In the listing below, swap "image size" for "frame size" from the line with "Click the LIVING room label" to the line with "The image size is (1237, 956). pos(772,203)". Return only those lines, otherwise unchanged and without the pictures.
######
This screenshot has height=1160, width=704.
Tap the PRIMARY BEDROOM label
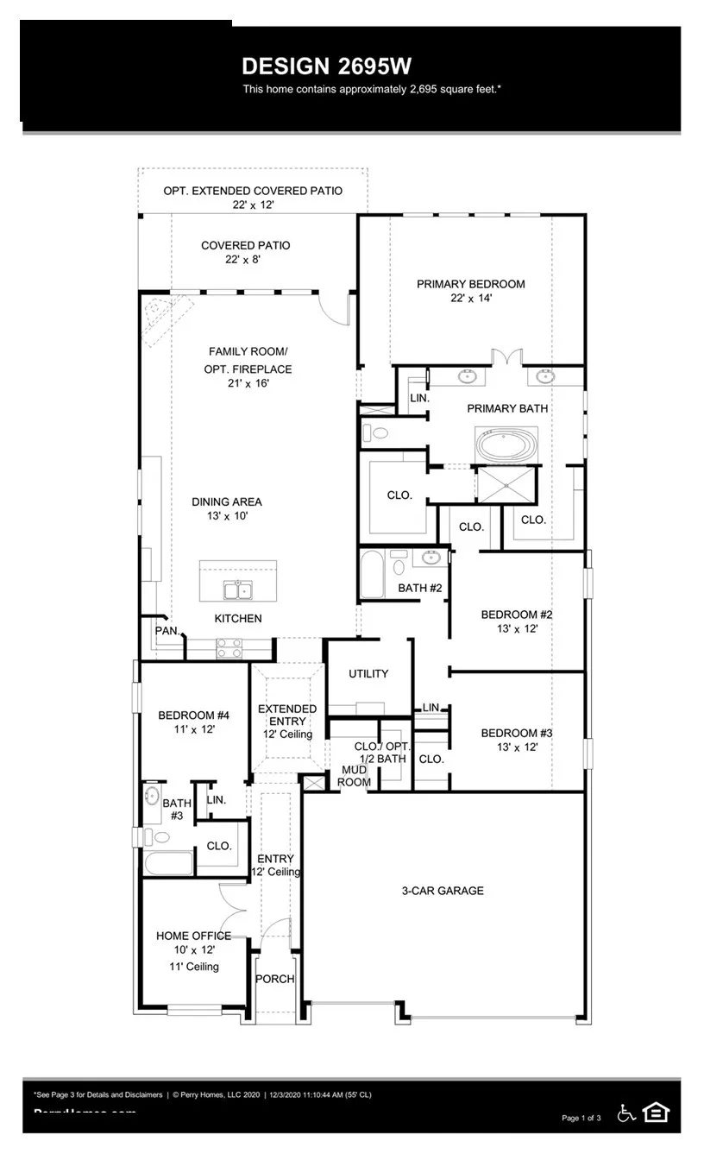tap(470, 284)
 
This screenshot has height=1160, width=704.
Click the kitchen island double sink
tap(237, 590)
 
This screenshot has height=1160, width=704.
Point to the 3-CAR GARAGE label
tap(443, 891)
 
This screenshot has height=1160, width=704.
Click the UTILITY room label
tap(368, 673)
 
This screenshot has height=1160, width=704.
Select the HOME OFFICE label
tap(193, 936)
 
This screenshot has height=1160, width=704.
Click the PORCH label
tap(274, 979)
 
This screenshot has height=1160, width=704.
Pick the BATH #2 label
tap(419, 588)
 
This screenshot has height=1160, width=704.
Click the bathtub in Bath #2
tap(372, 574)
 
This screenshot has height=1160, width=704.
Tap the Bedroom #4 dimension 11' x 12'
tap(193, 729)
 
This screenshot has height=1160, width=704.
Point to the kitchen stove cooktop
tap(229, 648)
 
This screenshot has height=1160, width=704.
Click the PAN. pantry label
tap(167, 631)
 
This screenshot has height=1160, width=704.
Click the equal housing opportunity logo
tap(656, 1113)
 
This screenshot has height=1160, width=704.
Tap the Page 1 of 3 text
tap(581, 1118)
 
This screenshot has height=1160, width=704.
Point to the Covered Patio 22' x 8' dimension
tap(246, 260)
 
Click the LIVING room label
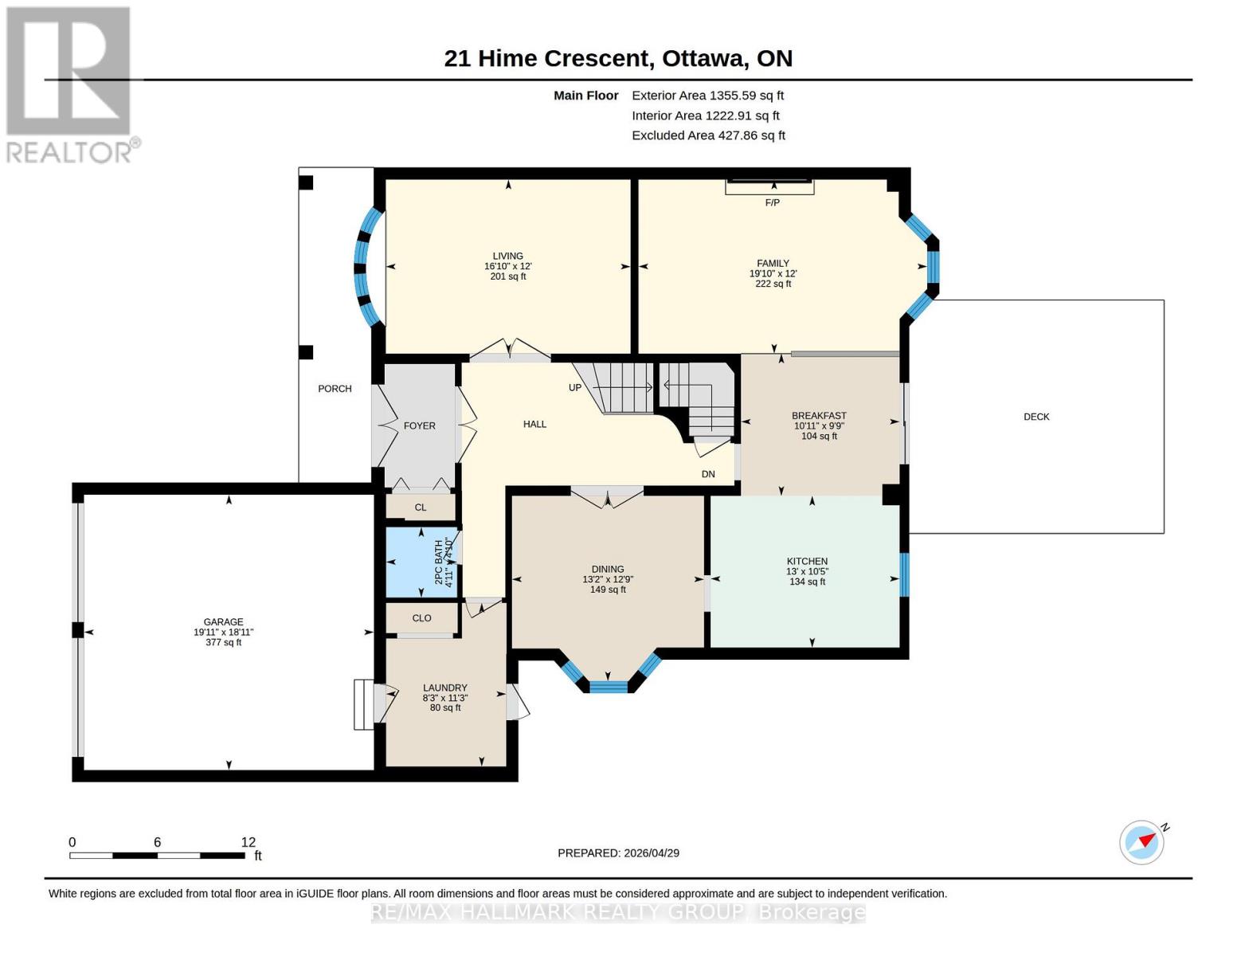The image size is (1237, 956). pos(507,256)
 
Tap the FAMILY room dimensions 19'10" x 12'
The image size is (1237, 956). pos(773,273)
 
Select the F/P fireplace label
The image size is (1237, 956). pos(772,203)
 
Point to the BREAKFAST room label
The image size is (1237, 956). pos(819,416)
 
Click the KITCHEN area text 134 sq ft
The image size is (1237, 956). pos(807,582)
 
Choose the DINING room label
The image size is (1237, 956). pos(608,570)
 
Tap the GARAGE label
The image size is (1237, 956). pos(223,622)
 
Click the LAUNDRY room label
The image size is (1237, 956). pos(444,688)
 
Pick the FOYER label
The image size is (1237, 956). pos(419,426)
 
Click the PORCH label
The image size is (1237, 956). pos(335,389)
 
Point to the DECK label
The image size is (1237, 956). pos(1036,417)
######
• [Reply]:
Click the LIVING room label
The frame size is (1237, 956). pos(507,256)
 
Tap the FAMILY room dimensions 19'10" x 12'
The frame size is (1237, 956). pos(773,273)
 
Select the F/P fireplace label
The frame size is (1237, 956). pos(772,203)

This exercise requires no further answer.